Ben Rose Residence (aka ‘Cameron’s Home’)
Carmen B / Wikimedia Commons / Public Area
Architects: A. James Speyer, David Haid
Location: Highland Park, Illinois
This cantilevered, glass-wrapped midcentury stunner comes geared up with a wealthy cinematic historical past. OK, so possibly the house’s pavilion/storage solely appeared in a single movie from the Nineteen Eighties, however what a memorable, cringe-inducing look it was. Designed in 1953 by Ludwig Mies van der Rohe protégés A. James Speyer and David Haid for shopper Leg Ben Rose, the 5,300-square-foot abode at 370 Beech St. within the upscale Chicago suburb of Highland Park hit the market in 2011 for a cool $1.65 million. Beforehand in 2009, the house had listed for $2.3 million and dropped to $1.8 million. A purple classic Ferrari and a male teenager on the verge of a nervous breakdown named Cameron had been reportedly not included within the sale.
Moereels home
Courtesy of Crepain Binst Structure
Architect: Jo Crepain
Location: Antwerp
Positioned on the outskirts of Antwerp, Belgium, stands Woning Moereels, an impossible-to-miss six-story abode that, as soon as upon a time, was an lively water tower. The construction’s 17-year-long transformation from a hulking, early twentieth century concrete reservoir into a contemporary, stair-heavy dream dwelling was overseen by the late Belgian architect Jo Crepain.

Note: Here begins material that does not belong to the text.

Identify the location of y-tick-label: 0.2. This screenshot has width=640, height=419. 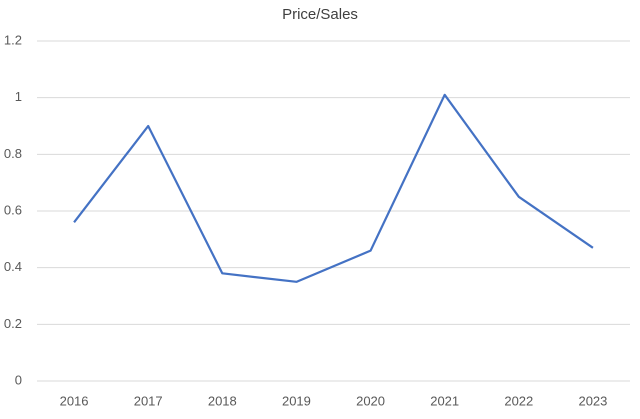
(13, 324).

Woning Moereels’ towering concrete skeleton is enclosed in a semi-transparent glass facade that certainly had native voyeurs all labored up when the “lantern-like” dwelling was accomplished in 2006.
Glass Pavilion
Courtesy of Steve Hermann Design
Architect: Steve Hermann
Location: Montecito, California
Simply taking a look at images of self-taught architect-to-the-stars Steve Hermann’s glassy 14,000-square-foot (!) ultramodern manse in Montecito leaves us speechless. As does the truth that the five-bedroom dwelling contains an artwork gallery-cum-32-car storage. That stated, we’ll let the Glass Pavilion web site do many of the speaking: “An nearly fully glass dwelling, it permits the occupants to be comfortably inside whereas fully enveloped inside nature. As you drive down the lengthy gated driveway, it slowly comes into view. You’re instantly confronted by a big all glass dwelling, floating above gently rolling lawns. The location [sic] of it’s awe-inspiring.” So awe-inspired that you really want the Glass Pavilion all to your self? Described by L.A.-based Hermann himself as his “opus,” the Farnsworth Home-inspired dwelling that took six years to finish hit the market in 2010. And nice information, all you discount hunters: The preliminary asking value of $35 million has since been lowered.
The Glass Home
Courtesy of santambrogiomilano.com
Architects: Carlo Santambrogio, Ennio Arosio
Location: Milan
Milanese architect Carlo Santambrogio and furnishings designer Ennio Arosio didn’t simply cease at blue-tinted glass partitions when conceiving Glass Home: Almost all the things inside this cube-shaped idea house is constructed from glass, from the shelving to the staircase to the bath. Even the couch and the mattress boast glass frames designed particularly for the challenge. Cozy! The glass itself is between 6 and seven millimeters thick and could be specifically heated throughout the colder months. And whereas the house’s tranquil, sylvan setting makes the entire lack of privateness factor a bit simpler to swallow, this isn’t to say you received’t entice a rapt viewers of woodland creatures each morning while you groggily descend downstairs in your underpants to make an omelette in your absolutely glass kitchen.